Executive Summary
- Which power groups will determine how the war on cash is waged?
- Is it better to hold cash in savings/checking accounts, or securities accounts?
- What will likely happen with retirement accounts?
- Ways to diversify your cash risk
If you have not yet read Part 1: The War on Cash: Officially Sanctioned Theft available free to all readers, please click here to read it first.
In Part 1, we reviewed the basic elements of the war on cash, and how it benefits banks and governments but not households that don’t already own productive assets.
In Part 2, we’ll review the downside of imposing capital controls and eliminating physical cash, and discuss strategies to protect our financial assets from bail-ins and negative interest rates/fees on cash.
The Role Of Cash In The Informal Economy
In stagnating formal economies burdened by over-regulation, high taxes and financialization, one of the few bright spots for employment and entrepreneurism is the informal or cash economy. The more stultified and elite-dominated the economy, the larger and more vibrant the informal economy. In some highly regulated, high-tax European nations, up to 30% of the economic activity is underground/cash.
The elimination of central bank currency will not eliminate the informal economy. Rather, the participants in this sector will adopt non-central bank issued forms of cash—precious metals, coins, other nations’ paper money, perhaps even digital currencies such as bitcoin or its gold-linked cousins (Bitgold, etc.)
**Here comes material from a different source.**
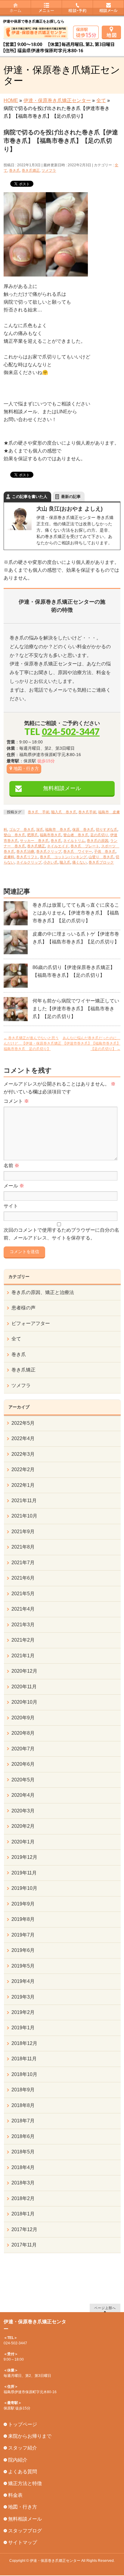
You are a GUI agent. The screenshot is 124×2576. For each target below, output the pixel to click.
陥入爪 (65, 862)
Those with little income often do not have bank accounts, as the fees are costly. Eliminating cash will hit the poor who earn money in the informal economy especially hard. Though the poor are essentially powerless in our influence-is-auctioned-to-the-highest-bidder system, this could change once the working poor who benefit from the cash economy are pushed even deeper into poverty by the banning of cash. That might spark political blowback that could cross political lines, as libertarians and leftists alike might rise to the defense of those who depend on cash and the informal economy.